Website owners create content to serve their purposes. Many of those purposes are business related. The goal is to get people in their target audience to see this content and act. The challenge of course is how to find those people. Advertising is one way. Search engine marketing--both the organic and paid versions--remains very popular. So how does that model work in the future?
If a ChatGPT-powered search engine is providing answers, does it provide attribution so that someone can visit the source? If a ChatGPT-powered Chabot on a website is providing answers that may have been powered by information from another site should it provide attribution? What if that attribution leads someone to a competitor?
We made a pact with Google back in 1998. That pact is currently rocky. Very few people who are doing SEO feel like they're being treated fairly. Even some of the folks paying for search advertising believe it's fair. But Google is the only game in town and we play by their rules.
So when Google goes from "People also ask" to "Here's your answer" is the pact shattered? What replaces it?
So many questions. So few answers.
Getting Chat Right for B2B
"While chatbots can make some tasks easier for both vendors and prospective customers, these systems are only as good as the user experience they provide." -coredna
The reality is that many chat interfaces are underwhelming for users and companies. They fail users by not being able to answer their questions. They fail companies by not creating tangible results.
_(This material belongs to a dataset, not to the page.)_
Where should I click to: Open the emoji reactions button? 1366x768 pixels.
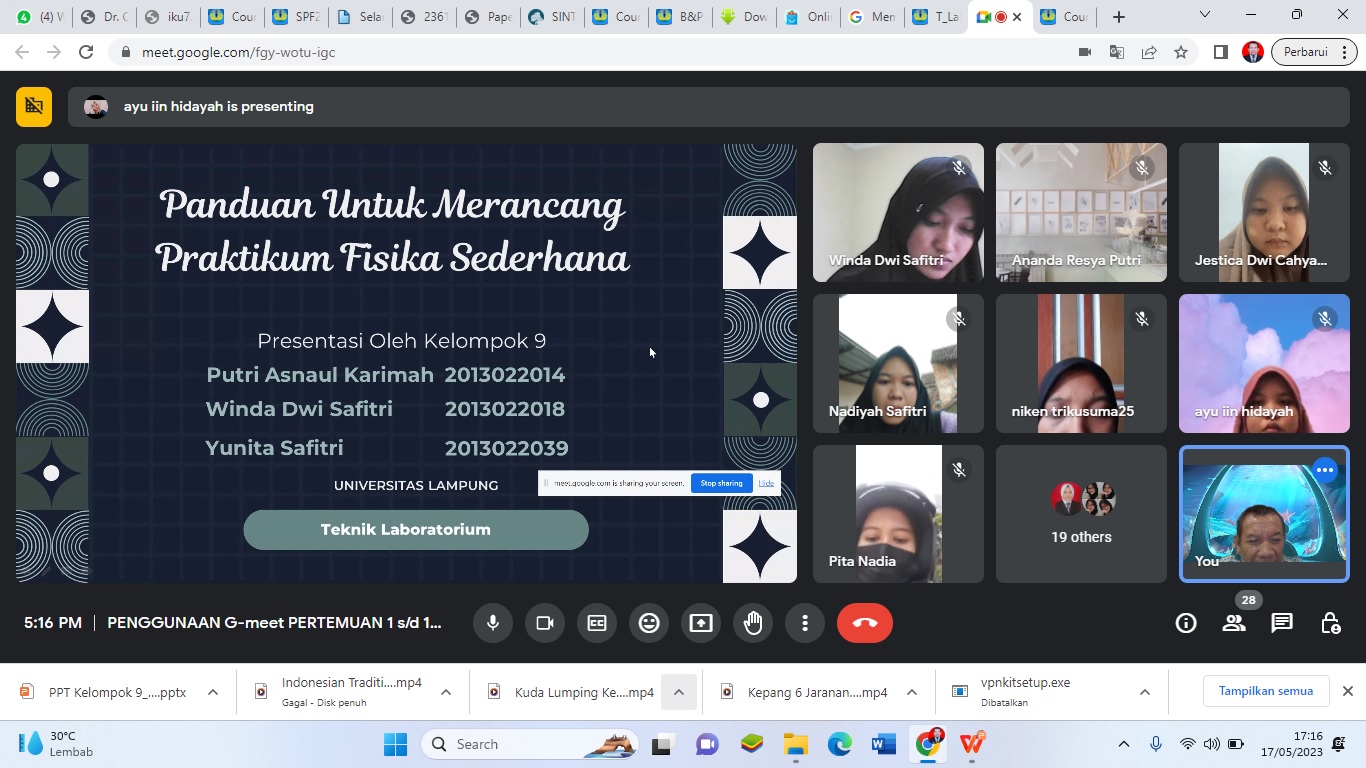(649, 623)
The early problem with chatbots was that humans had to write all the answers. Along came AI technologies like natural language processing and chat vendors were able to hoover up all manner of content to make the chatbots smarter.
In some areas, like customer support, there is tons of data. Call logs in the contact center. Transcripts for "training purposes". Support community posts. All that content contributes to making the bot able to suggest answers to all manner of questions. Most of those suggestions are made to contact center reps vs to actual users. That's because even the best bots trained on the best data aren't really ready for public consumption.
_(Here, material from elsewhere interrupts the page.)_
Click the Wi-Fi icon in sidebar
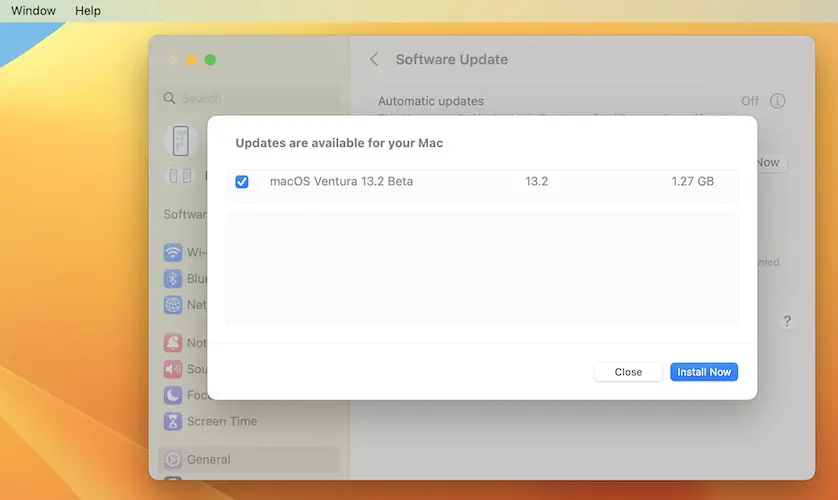The image size is (838, 500). click(173, 252)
The challenge on the pre-customer side of things is that there isn't all that much content on which to train the model. At IBM, of the tens of millions of web pages they had when I was there the vast majority were either support pages or out-of-date landing pages. If you looked at primary marketing content it was a tiny fraction of the site.
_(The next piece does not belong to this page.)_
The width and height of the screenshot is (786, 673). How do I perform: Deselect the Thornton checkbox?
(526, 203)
So, how do you make the best use of chat in the B2B context? It starts with really good content. You're already doing that for everything else (e.g. SEO). Keep doing it.
You then need to choose a vendor who can harvest that content in the most effective manner. We've seen some ways that work (and don't) with ChatGPT. There are vendors out there doing a nice job with much less sophisticated technologies.
The final point is the most important. Chat should be integrated with everything else you're doing. If you're personalizing landing pages, ABM target pages, and the website in general, then feed that capability into your chatbot.
Chat is not a thing. Chat is part of a marketing system.
Are you a bot?
I promise I’m not a bot. -Steve
One might think that this article was written by an eloquent, award-winning writer like Steve Zakur. If you believe so, you would be correct. No really, I wrote this. Except for that bit that ChatGPT wrote at the beginning. I promise.
So what are we to take away from all this?
It’s early days. The flaws in ChatGPT are going to be figured out by vendors. Some of these flaws, the broad domain knowledge, could also turn out to be a feature. For example, content elsewhere on the web could be used to inform models that are going to help your customers engage with your content.
Of course, that also works for your competitors. At the end of the day, you’re still going to have to create compelling content that describes the value of your business to prospects and customers. Some of that data could power interfaces like chat. Some of it will power the simple act of human reading.
That’s a worthy goal. Connecting with people so they can connect with you.